Extracted listing:
________________________________________
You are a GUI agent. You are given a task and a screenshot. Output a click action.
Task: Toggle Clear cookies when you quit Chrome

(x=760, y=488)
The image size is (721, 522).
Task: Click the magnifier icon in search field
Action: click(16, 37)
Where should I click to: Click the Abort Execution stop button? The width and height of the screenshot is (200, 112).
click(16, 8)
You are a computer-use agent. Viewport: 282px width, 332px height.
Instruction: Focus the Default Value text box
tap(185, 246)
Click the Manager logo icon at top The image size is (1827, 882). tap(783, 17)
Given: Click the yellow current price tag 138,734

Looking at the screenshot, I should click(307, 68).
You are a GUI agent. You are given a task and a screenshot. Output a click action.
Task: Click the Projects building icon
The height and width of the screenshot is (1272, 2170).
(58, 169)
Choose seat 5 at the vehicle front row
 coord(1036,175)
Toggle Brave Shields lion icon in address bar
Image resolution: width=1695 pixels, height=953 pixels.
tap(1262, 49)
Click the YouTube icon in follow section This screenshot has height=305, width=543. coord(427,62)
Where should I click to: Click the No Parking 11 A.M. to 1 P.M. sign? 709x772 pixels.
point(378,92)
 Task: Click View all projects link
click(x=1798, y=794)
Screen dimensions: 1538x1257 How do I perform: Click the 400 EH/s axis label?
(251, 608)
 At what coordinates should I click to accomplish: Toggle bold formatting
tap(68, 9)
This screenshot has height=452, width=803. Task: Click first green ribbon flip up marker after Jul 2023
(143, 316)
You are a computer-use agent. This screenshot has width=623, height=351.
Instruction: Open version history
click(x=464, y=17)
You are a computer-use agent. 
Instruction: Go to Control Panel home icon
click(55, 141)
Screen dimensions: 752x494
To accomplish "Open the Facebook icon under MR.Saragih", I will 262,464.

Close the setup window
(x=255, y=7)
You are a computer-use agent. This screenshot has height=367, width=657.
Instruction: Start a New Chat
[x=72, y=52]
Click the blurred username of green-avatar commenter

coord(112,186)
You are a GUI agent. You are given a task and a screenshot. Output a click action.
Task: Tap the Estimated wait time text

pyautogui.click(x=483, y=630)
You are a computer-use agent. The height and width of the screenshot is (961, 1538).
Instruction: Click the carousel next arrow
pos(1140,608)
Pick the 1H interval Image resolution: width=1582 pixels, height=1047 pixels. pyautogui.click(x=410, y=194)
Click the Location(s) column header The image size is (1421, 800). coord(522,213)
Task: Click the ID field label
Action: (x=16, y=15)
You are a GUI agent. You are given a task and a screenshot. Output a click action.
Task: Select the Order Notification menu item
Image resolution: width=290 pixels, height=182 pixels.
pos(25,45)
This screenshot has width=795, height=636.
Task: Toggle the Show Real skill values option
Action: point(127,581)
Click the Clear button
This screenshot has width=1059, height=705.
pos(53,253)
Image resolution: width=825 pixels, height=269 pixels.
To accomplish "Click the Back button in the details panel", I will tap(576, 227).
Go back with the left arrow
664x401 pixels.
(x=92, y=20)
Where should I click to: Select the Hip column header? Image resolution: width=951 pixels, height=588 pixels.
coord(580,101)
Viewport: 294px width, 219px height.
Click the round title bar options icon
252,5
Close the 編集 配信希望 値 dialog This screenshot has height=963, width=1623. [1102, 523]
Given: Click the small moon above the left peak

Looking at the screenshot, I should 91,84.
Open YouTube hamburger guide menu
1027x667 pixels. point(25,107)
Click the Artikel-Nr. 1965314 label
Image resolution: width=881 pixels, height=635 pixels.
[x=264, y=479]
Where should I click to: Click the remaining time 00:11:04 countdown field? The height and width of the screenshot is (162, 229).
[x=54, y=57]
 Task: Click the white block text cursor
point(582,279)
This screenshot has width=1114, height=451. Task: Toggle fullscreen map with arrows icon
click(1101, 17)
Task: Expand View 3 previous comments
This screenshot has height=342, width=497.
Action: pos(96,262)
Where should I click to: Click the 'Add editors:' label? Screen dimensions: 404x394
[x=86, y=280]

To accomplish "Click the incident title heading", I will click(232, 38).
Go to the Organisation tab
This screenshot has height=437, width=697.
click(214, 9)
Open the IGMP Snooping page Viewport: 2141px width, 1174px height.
________________________________________
How many lines of the listing above contain the word "Toggle"? Reply with the number alone.

5